N- and C-terminal regions of the small heat shock protein IbpA from Acholeplasma laidlawii competitively govern its oligomerization pattern and chaperone-like activity

Small heat shock proteins (sHSPs) are ubiquitous molecular chaperones preventing the irreversible denaturation of proteins. While in Escherichia coli two sHSPs IbpA and IbpB work in strong cooperation, the sole Mollicute with free-living ability Acholeplasma laidlawii carries a single gene encoding the sHSP protein AlIbpA. In vitro, independently of the temperature, AlIbpA forms a heterogeneous mixture of approximately 24-mer globules, fibrils and huge protein aggregates. The removal of either 12 or 25 N-terminal amino acids led to the formation of fibrils and enhanced the protein ability to prevent the temperature-induced aggregation of insulin, assuming the fibrillar form as an active protein. In turn, the deletion of the C-terminus or substitution of C-terminal LEL motif by SEP decreased the temperature stability of AlIbpA and eliminated its chaperone function completely, although the protein remained predominantly in a globular state. This suggests that the C-terminal LEL motif is necessary for the chaperon-like activity of AlIbpA and fibril formation. Double N- and C-terminal truncations abolished both the chaperone-like activity and huge oligomer formation.

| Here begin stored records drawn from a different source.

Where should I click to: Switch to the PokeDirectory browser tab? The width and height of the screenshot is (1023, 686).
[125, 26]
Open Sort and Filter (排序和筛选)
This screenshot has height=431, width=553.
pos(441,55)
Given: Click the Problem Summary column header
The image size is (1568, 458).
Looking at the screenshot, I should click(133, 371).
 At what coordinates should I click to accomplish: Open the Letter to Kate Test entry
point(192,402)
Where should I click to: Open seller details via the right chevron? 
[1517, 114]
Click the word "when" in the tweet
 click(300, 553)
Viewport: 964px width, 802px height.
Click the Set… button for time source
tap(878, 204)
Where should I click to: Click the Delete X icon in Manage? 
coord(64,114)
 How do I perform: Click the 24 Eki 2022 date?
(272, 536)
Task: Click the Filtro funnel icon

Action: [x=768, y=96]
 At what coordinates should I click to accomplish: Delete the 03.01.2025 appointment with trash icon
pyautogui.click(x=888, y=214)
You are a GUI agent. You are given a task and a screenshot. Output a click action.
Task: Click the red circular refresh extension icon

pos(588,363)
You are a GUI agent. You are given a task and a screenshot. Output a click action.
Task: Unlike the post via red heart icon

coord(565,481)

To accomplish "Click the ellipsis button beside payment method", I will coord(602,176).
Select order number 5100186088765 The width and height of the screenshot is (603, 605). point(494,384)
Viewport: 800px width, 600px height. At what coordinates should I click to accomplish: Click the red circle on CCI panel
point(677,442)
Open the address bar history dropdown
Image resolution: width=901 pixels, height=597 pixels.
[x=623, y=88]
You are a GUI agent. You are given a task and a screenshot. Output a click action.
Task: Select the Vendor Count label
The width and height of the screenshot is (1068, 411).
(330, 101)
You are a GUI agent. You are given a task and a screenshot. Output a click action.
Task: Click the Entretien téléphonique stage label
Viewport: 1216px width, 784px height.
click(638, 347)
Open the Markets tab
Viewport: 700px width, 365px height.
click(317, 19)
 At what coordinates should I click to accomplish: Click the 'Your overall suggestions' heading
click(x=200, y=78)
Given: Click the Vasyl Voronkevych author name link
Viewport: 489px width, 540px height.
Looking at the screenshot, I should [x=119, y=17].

Since the globular form of sHSPs is considered as their inactive form, our data suggest that the N-terminus of AlIbpA is responsible for the huge globule (low-active form) formation and behaves as an intramolecular inhibitor of the fibrils (active form) formation and substrates binding. Taken together these data demonstrate non-trivial properties of AlIbpA, in which the competitive action of N- and C-termini governs the equilibrium between either fibrillar or globular structures representing a possible molecular mechanism of the AlIbpA activity regulation.